No discussion of research into autism genetics can be complete without a discussion of the ethical issues of prenatal testing and screening for autism; no discussion of the neurophysiology of autism can be complete without addressing the risks and benefits (and who takes the risks, versus who reaps the benefits) of prescribing drugs to alter that neurophysiology; likewise, no discussion of early behavioral differences between autistic and non-autistic infants is complete without addressing the ethics of intensive normalization training, especially in terms of consent.

The last paragraph of the editorial I quoted does not acknowledge that there are any ethical issues with ABA (the "behavioral interventions" alluded to, which are to be implemented as early as possible), though they do tip their hat to the idea that forced drugging is problematic.

Another criticism of biological research into autism is that it won't improve quality of life for autistic people. I don't agree with this as much as I agree with the earlier criticism about ethics, and autism researchers too often ignoring the wishes, rights and concerns of actual autistic people; I think research into the neurobiology of autism has great potential to lead to better medications for neurological or psychiatric problems autistic people have. We are plagued by anxiety, depression, obsessions and compulsions, phobias, disabling sensory hypersensitivities, distortions or jumbling, and many of us have other problems, like seizures. Our autistic neurology is not always at the root of these problems, but it can certainly interfere with our attempts to treat them. If personalized medicine is the wave of the future, it makes sense that autism-specific drugs (even if those drugs are not *for* any aspect of autism) will be a part of that. Knowing how our nervous systems work, and how they differ from non-autistic people's, could lead to the development of drugs that will be more effective and less risky or loaded with unpleasant, unpredictable side effects in us.

So, while I don't want research into underlying causes of autism to be scrapped --- I want to know what autism is, on a genetic, cellular and molecular level, just as much as these researchers do; and also, I think the knowledge that molecular autism research yields might also yield drugs that could improve quality of life for some autistic people --- I would like to see active engagement with autistic people on the part of these researchers. I want autistic people weighing the ethics of various avenues of research, and I want their opinions published in Molecular Autism alongside the proposals for research they're critiquing.

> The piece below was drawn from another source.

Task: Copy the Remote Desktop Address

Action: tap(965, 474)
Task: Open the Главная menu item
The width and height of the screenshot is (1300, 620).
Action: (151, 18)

*Everyone with a computer, Internet access, and the ability to read whatever language a given article is written in, that is --- and they're not all in English!

3 comments:

Lisa said...

Wow! Glad I stumbled on this! I work with kids on the spectrum, and I've learned far more from them than they've learned from me. Our classrooms have a ratio of about 5 adults to 4-7 kids, and we treat each child as an individual. One of the things we struggle with is the concept that most people have that "all autistics (sic) are the same, like miniature 'Rainman' types." There simply is no one model that fits all children. And medicating them to simply 'control' or 'extinguish' behaviors is downright criminal. We've certainly made great strides in the past 10 years or so, but there is a phenomenal amount of research (and education of the public) to be done.

Lindsay said...

Hi, Lisa; welcome to the blog, and I'm glad you found the idea of a totally open-access autism research journal as exciting as I did.

You might be interested in blogs written by autistic people who are also special educators (or training to be special educators); one I can think of is Amanda Forest Vivian, who is a college student who has interned at a school for autistic children and sometimes works as a camp counselor for developmentally disabled kids. Here and here are some posts she's done about her thoughts on, and experiences in, special education.

Here's a post from Zoe, another autistic college student who's volunteered at a summer program for autistic children.

Finally, here's a blog by an autistic woman who has worked as an elementary- and middle-school teacher.

Ole Ferme l'Oeil said...

I think you have said very important things and said it well.